健常成人の脳波で、安静閉眼時の基礎律動はどれか。

解答・解説を見る

正解: 1

正答

1.α 波

この問題のポイント

健常成人の脳波では、安静状態かつ閉眼時における主な基礎律動は「α波」とされ、特に後頭部で顕著に観察されます。この状態は「安静閉眼」と呼ばれる典型的な脳波パターンで、開眼するとその振幅が低下し、β波に移行する「α抑制」という現象が起こります。

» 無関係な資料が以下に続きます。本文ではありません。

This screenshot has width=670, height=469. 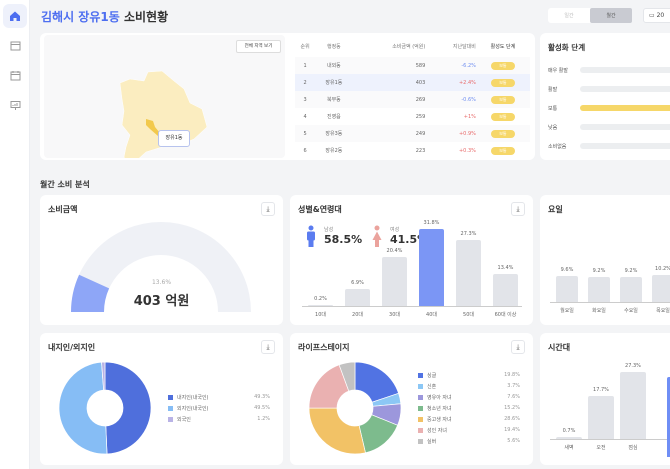 I want to click on rank-cell: 1, so click(x=306, y=66).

このメカニズムは臨床的にも重要で、脳の覚醒状態の評価に用いられます。

解説

健常成人において、安静で閉眼した状態(覚醒中)では、脳波の主な周波数帯が8〜13Hzのα波です。この波は後頭部に優位に現れ、特に集中やリラックスした状態で顕著です。開眼や外部刺激に反応すると、α波は抑制され、14Hz以上のβ波に変化します。この「α抑制」は、脳の活動が外部環境に反応していることを示す重要な指標です。他の周波数帯は、特定の状態に特有です。

選択肢の確認

1.α 波:正しい。安静閉眼時の基礎律動として8〜13Hzで観察される。
2.β 波:開眼や精神的活動時によく見られるが、閉眼時には出現しない。
3.γ 波:30Hz以上の高周波で、認知処理の高次活動に関与。閉眼時には出現しない。
4.δ 波:3Hz未満で、深睡眠時や病態にみられる。覚醒時には出現しない。
5.θ 波:4〜7Hzで、入眠初期や小児に見られる。成人の安静閉眼では観察されない。

覚えるポイント

「安静閉眼=α波」「開眼=α抑制(β波に移行)」は、理学療法士国家試験で頻出の定番です。脳波の周波数帯を「δ<θ<α<β<γ」と整理し、状態ごとの出現を記憶することで、迅速に判断できます。特に、臨床現場で脳の活動を評価する際には、この知識が基本となります。